::: Source data :::

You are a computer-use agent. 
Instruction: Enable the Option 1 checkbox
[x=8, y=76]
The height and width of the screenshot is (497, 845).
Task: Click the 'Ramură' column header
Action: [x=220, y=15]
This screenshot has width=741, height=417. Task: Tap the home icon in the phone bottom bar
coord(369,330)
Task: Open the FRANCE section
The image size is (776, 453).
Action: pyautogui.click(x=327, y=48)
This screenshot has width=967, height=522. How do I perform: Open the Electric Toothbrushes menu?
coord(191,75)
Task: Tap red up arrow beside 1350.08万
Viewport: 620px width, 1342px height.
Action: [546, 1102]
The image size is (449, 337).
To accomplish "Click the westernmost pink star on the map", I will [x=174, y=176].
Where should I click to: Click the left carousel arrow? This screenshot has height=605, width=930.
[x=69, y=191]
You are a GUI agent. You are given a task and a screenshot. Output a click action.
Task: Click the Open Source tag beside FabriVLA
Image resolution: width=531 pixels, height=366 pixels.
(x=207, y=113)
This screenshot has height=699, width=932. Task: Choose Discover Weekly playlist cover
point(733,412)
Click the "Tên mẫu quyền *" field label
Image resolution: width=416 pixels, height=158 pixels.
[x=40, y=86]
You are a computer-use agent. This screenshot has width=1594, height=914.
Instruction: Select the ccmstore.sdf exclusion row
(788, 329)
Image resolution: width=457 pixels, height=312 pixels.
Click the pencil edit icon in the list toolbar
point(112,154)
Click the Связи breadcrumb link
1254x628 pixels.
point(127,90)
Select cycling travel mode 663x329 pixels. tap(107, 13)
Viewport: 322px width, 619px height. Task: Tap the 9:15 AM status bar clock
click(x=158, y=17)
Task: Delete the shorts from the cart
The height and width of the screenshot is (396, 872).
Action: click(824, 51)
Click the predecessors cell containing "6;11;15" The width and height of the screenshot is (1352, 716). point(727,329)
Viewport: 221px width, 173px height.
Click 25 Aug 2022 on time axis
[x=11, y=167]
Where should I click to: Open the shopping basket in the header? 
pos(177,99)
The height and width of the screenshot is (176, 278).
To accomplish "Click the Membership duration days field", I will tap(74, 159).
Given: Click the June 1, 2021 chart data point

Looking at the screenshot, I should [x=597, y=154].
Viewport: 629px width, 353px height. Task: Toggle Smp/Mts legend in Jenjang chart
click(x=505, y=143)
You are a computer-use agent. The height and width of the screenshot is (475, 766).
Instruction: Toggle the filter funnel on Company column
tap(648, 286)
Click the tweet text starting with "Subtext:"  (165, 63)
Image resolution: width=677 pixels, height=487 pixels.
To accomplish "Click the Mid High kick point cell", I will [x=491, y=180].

:::

| To do |
Reproduce only the lines running from the one that contains "Click the predecessors" to the last line of the records.

| Reply |
Click the predecessors cell containing "6;11;15" The width and height of the screenshot is (1352, 716). point(727,329)
Viewport: 221px width, 173px height.
Click 25 Aug 2022 on time axis
[x=11, y=167]
Where should I click to: Open the shopping basket in the header? 
pos(177,99)
The height and width of the screenshot is (176, 278).
To accomplish "Click the Membership duration days field", I will tap(74, 159).
Given: Click the June 1, 2021 chart data point

Looking at the screenshot, I should [x=597, y=154].
Viewport: 629px width, 353px height. Task: Toggle Smp/Mts legend in Jenjang chart
click(x=505, y=143)
You are a computer-use agent. The height and width of the screenshot is (475, 766).
Instruction: Toggle the filter funnel on Company column
tap(648, 286)
Click the tweet text starting with "Subtext:"  (165, 63)
Image resolution: width=677 pixels, height=487 pixels.
To accomplish "Click the Mid High kick point cell", I will [x=491, y=180].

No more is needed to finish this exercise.